* Texte:
Situé au cœur du quartier d’affaires de Gayrettepe sur la rive européenne d’Istanbul, Arkan & Ergin** est un cabinet d’expertise comptable et d’audit qui propose notamment des prestations de fiscalité et de finance corporelle. Cette entreprise, qui compte 150 collaborateurs, a choisi de voir grand en se tournant vers l’expertise internationale. L’entreprise s’intéresse plus particulièrement à la France en intégrant le réseau Jacques Potdevin et Associés (JPA) international, présent dans une quarantaine de pays, en 2009. Deux ans plus tard, Arkan & Ergin poursuit dans cette voie en ouvrant un département destiné uniquement aux filiales françaises et aux clients français en Turquie. Rencontre avec Vedat Kumuşoğlu, expert comptable pour Arkan & Ergin et secrétaire général de la Chambre de commerce française en Turquie depuis le 31 mars.

Lepetitjournal.com d’Istanbul : Pouvez-vous nous présenter Arkan & Ergin en quelques chiffres ?

* Consigne: Relevez tous les noms de lieux géographiques cités dans le texte sur le cabinet Arkan & Ergin, dans leur ordre d'apparition.

* Entrées de données:
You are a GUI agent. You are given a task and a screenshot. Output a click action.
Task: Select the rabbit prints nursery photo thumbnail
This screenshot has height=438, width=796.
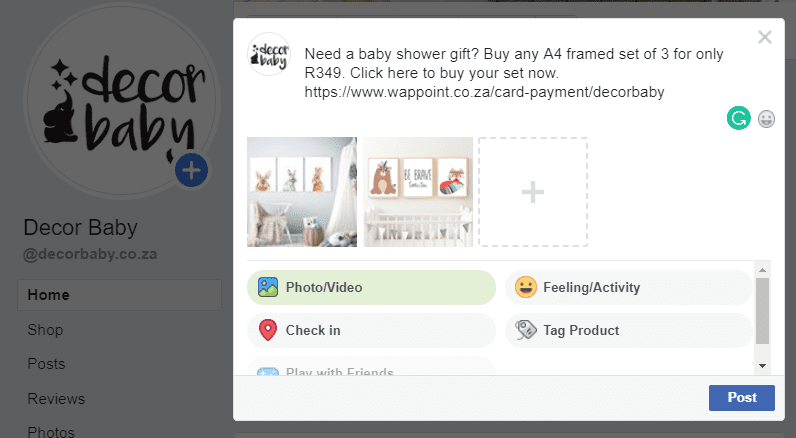click(302, 192)
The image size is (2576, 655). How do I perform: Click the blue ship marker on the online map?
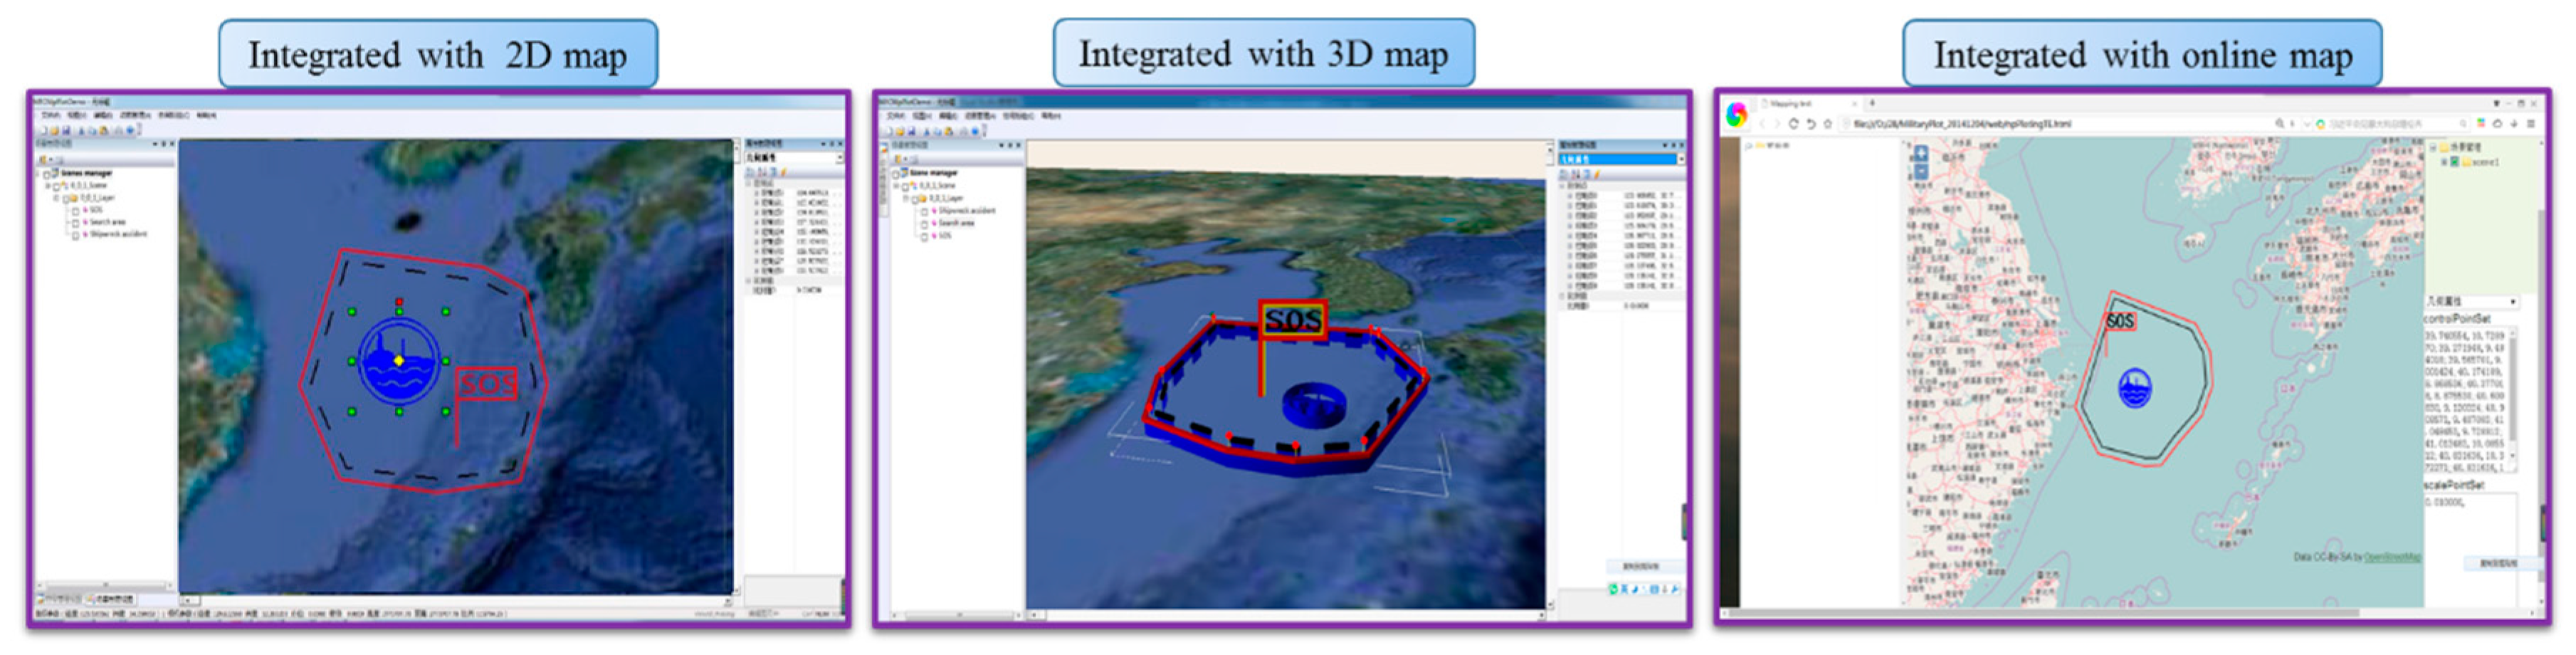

* Réponse correcte: Gayrettepe, Istanbul, France, Turquie